Tuesday, November 24, 2009
I am in Senegal because I received a scholarship from the Rotary Foundation. With the scholarship I will do a community service project. BUT in order to do a project I need to get the real deal insight information about what is going on out here. I want to learn about the difficulties farmers, or anyone who owns animals face in taking care of their animals. What are their animals used for? Food? Work? Only holiday sacrifices? I want to learn how veterinarians function here. What are the more common cases the work on, what types of people visit them? I want to know if there is a need for an outside source to help. I had an idea of what the use of animals are here, but that was only information from the internet and some books.
So I thought I would get more information. I mentioned this to my French teacher, and he was excited! “Let’s do it tomorrow!”He said. So I came up with some interview questions and last week I interviewed the boys and men who have the horse drawn carriages and carts. From school at 9 am we walked to the market on the peninsula and searched for les caliches. We found a couple. Actually, they found us. Whenever we stopped to ask one questions, others gathered around in a “Me Next!” attitude. Most of them only spoke Wolof, which means they didn’t go to school. My teacher translated for me. I asked them questions like:
• What do you do when your horse is sick or hurt?
o Do you take him to the veterinarian?
• What is your daily care routine?
• What are some difficulties with owning a horse?
• How much does it cost to feed it?
• How much does the horse work, and how much time does it get to rest?
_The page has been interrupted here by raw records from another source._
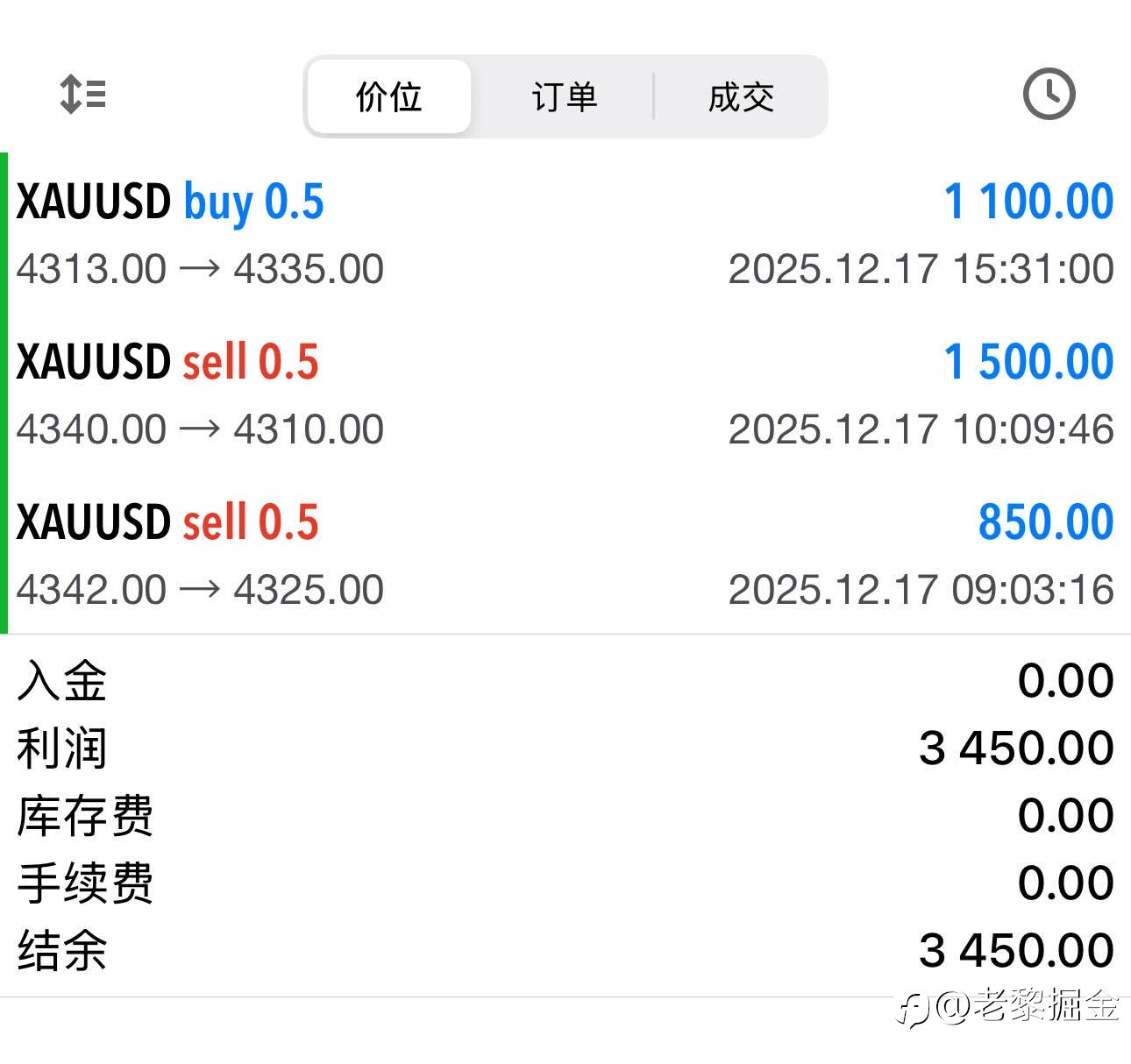Switch to the 成交 tab

point(741,96)
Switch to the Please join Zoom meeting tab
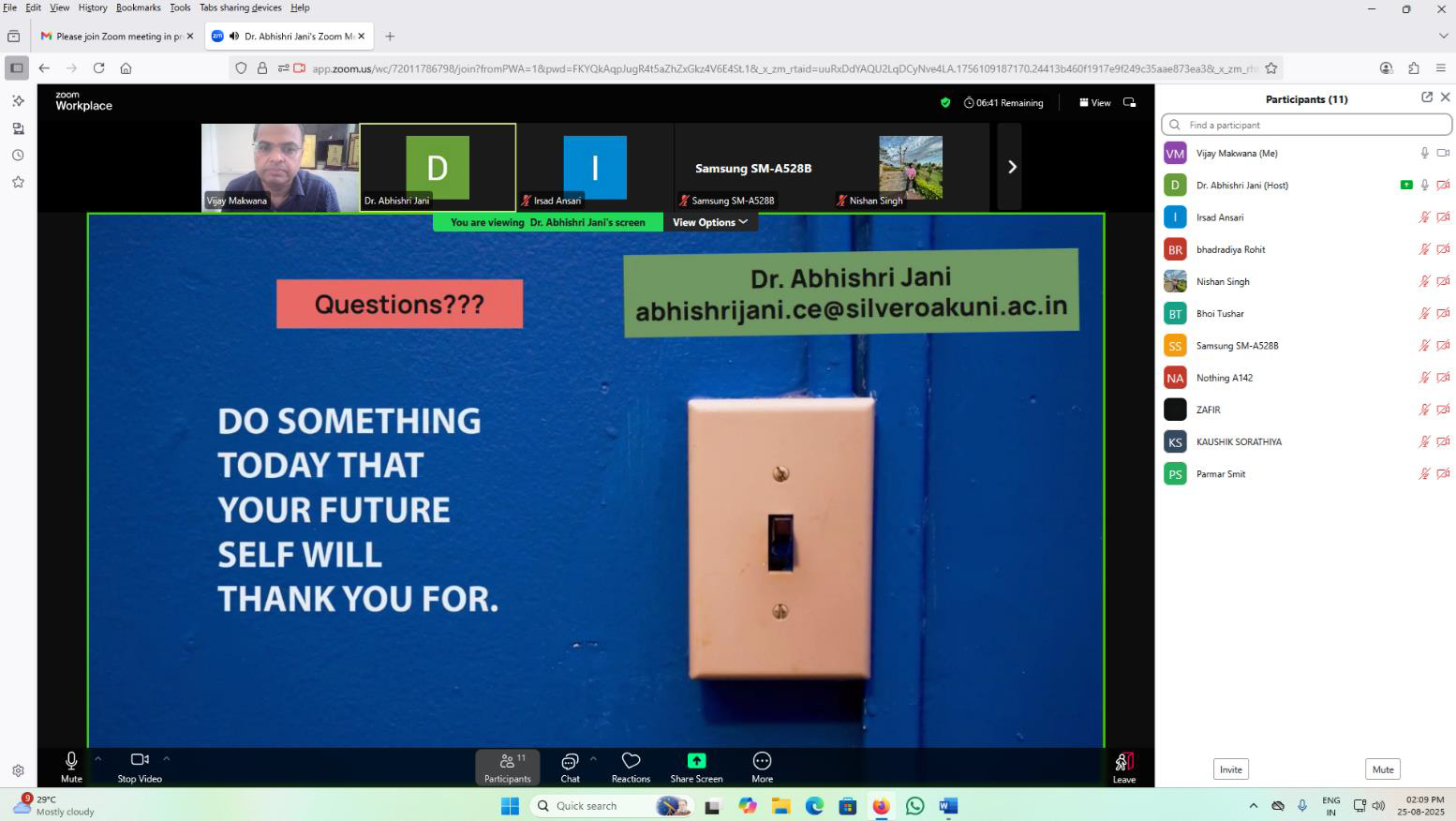The image size is (1456, 821). (112, 37)
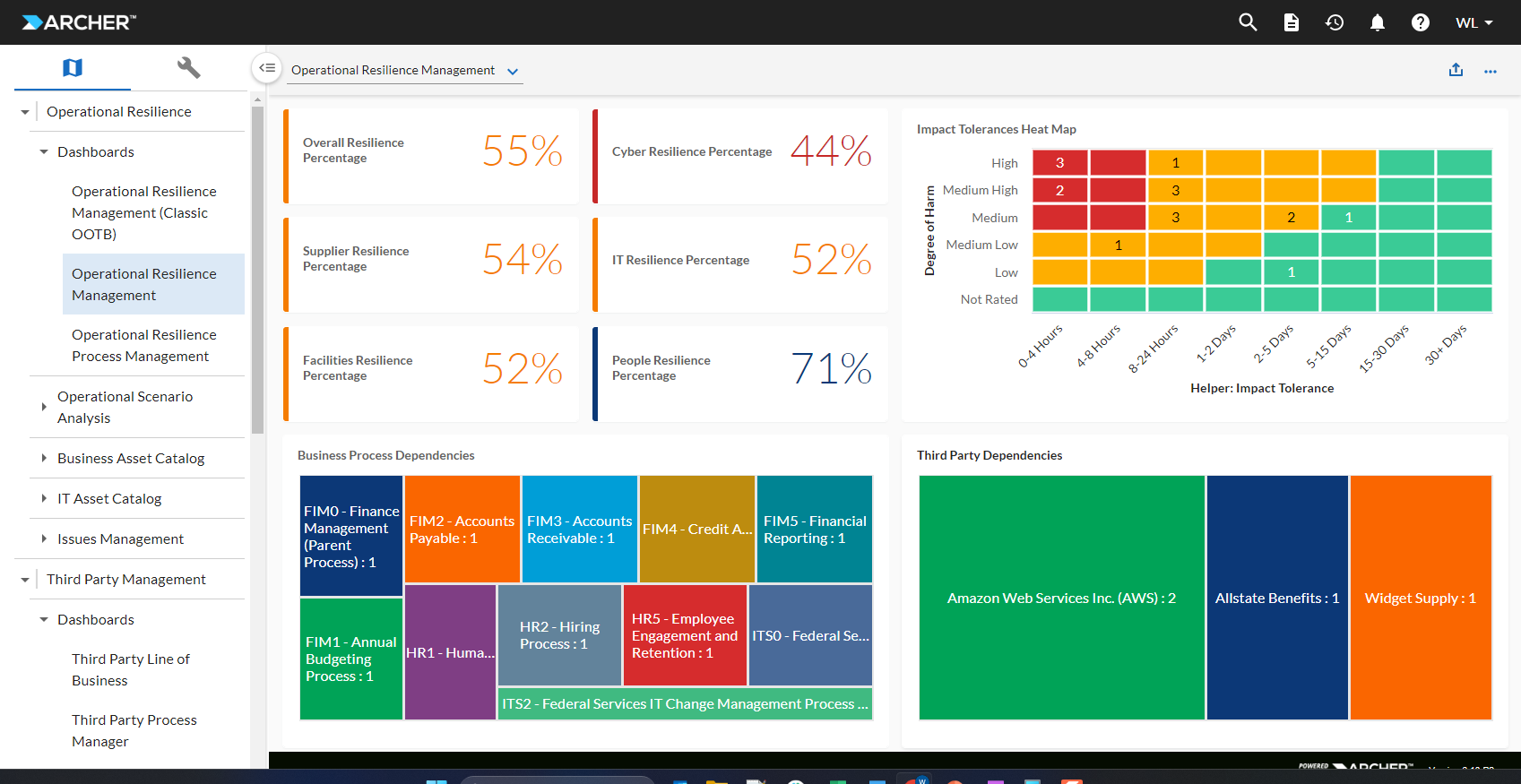Open Third Party Line of Business dashboard
The image size is (1521, 784).
point(131,669)
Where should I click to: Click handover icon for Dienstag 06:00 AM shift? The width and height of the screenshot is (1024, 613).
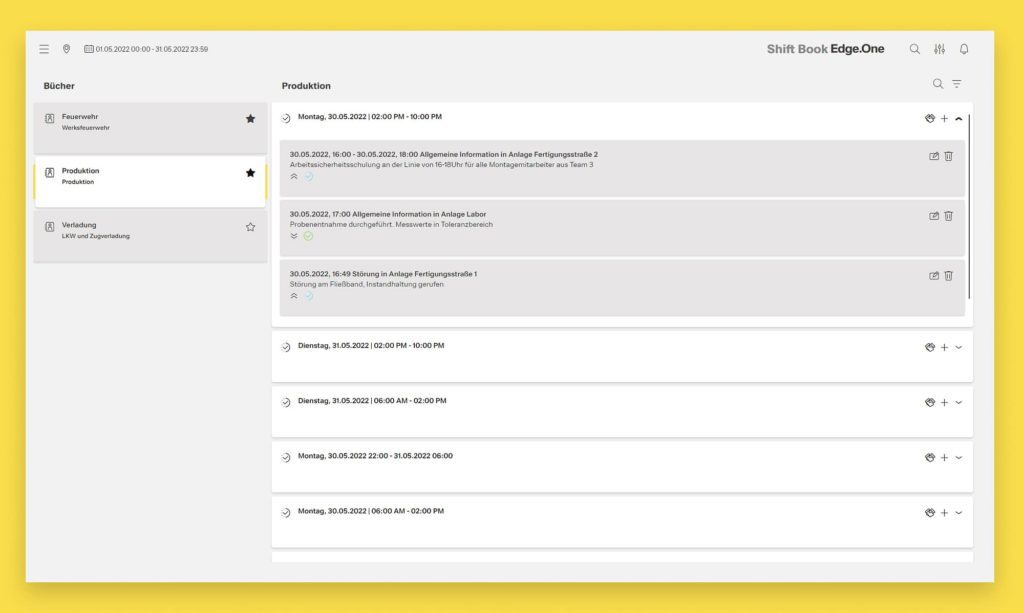pyautogui.click(x=929, y=402)
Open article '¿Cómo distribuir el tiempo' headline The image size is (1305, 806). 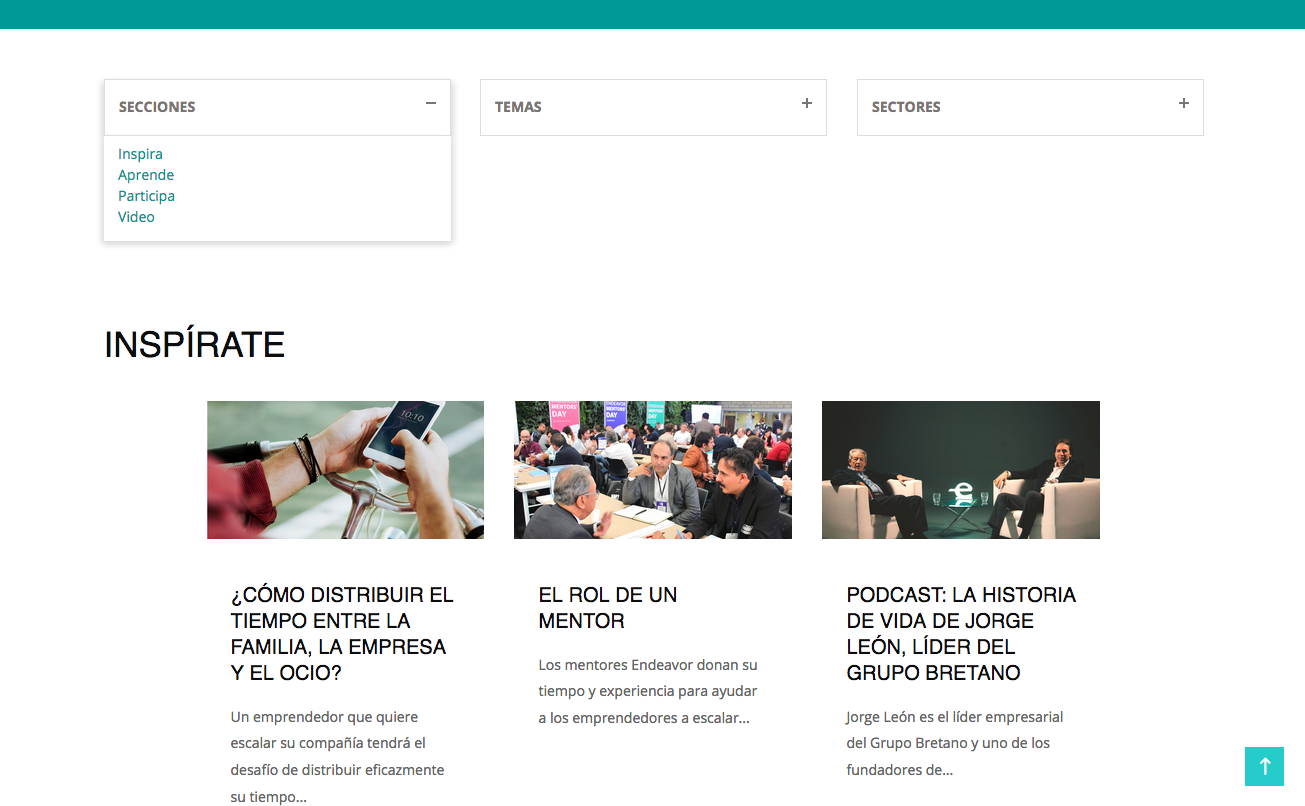pyautogui.click(x=342, y=634)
I surprisingly found out that they really care for their horses (the ones I interviewed so anyway) as much as they could. Food is expensive for them and so is the medications the veterinarians give. One guy washed his twice a day in the river. Some guys even had names for their horses! A big white male with brown speckles was named “Bad Boy”. His owner was so proud to tell it too. I even got to pet them! We are going to go out a couple of more times so that I can gather a good amount of information.
I’m surprised about how they care for their horses, because so far, I’ve seen some pretty bad stuff. There is a dog that is “security” for Plan Senegal (some kind of health service for mothers and their babies) that has half of his fur because of mange, bleeding ears from bugs biting them, and he’s super skinny. Most of the time when I see him is just laying in the street, sleeping or just too weak to do anything else. When I first saw him I really wanted to knock on their door and ask them how they think the dog can secure their building when he’s starving and sick. Then I thought about maybe paying to treat him back to health. But I don’t think they would continue to feed him, and care for him after I leave.
There is also the way they treat the sheep. They are put in sacks when they need to be transported, pulled by their legs when walked….. I guess to make a long story short Senegal is not the place for those who are sensitive towards animals.